▶ _Document segment_:
· · · ·

Part 1 of Professor Lewis's speech is here. His speech is continued in the following:
This was the line taken by most jurists. There were some, at first a minority, later a more important group, who said it is permissible for Muslims to stay provided that certain conditions are met, mainly that they are allowed to practice their faith. This raises another question which I will come back to in a moment: what is meant by practicing their faith? Here I would remind you that we are dealing not only with a different religion but also with a different concept of what religion is about, referring especially to what Muslims call the shari`a, the holy law of Islam, covering a wide range of matters regarded as secular in the Christian world even during the medieval period, but certainly in what some call the post-Christian era of the Western world.
There are obviously now many attractions which draw Muslims to Europe including the opportunities offered, particularly in view of the growing economic impoverishment of much of the Muslim world, and the attractions of European welfare as well as employment. They also have freedom of expression and education which they lack at home. This is a great incentive to the terrorists who migrate. Terrorists have far greater freedom of preparation and operation in Europe--and to a degree also in America--than they do in most Islamic lands.
I would like to draw your attention to some other factors of importance in the situation at this moment. One is the new radicalism in the Islamic world, which comes in several kinds: Sunni, especially Wahhabi, and Iranian Shiite, dating from the Iranian revolution. Both of these are becoming enormously important factors. We have the strange paradox that the danger of Islamic radicalism or of radical terrorism is far greater in Europe and America than it is in the Middle East and North Africa, where they are much better at controlling their extremists than we are.

· · · ·

▶ _Data lines_:

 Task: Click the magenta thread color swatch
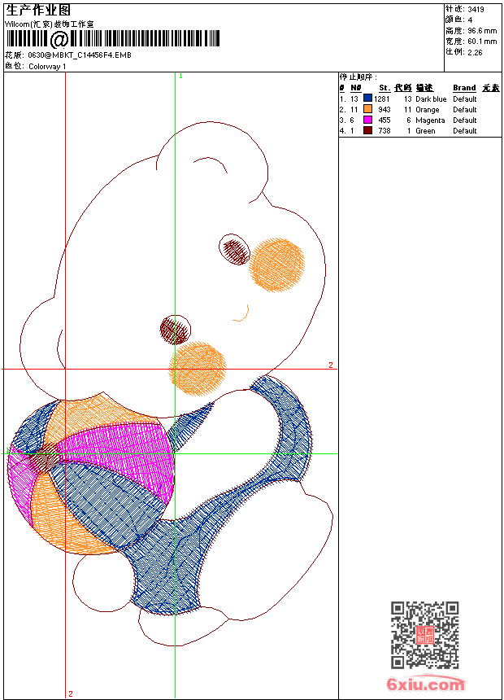[367, 120]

· · · ·

Which two kinds of new radicalism in the Islamic world does the speech excerpt name?

▶ _Task result_:
Sunni, especially Wahhabi, and Iranian Shiite, dating from the Iranian revolution.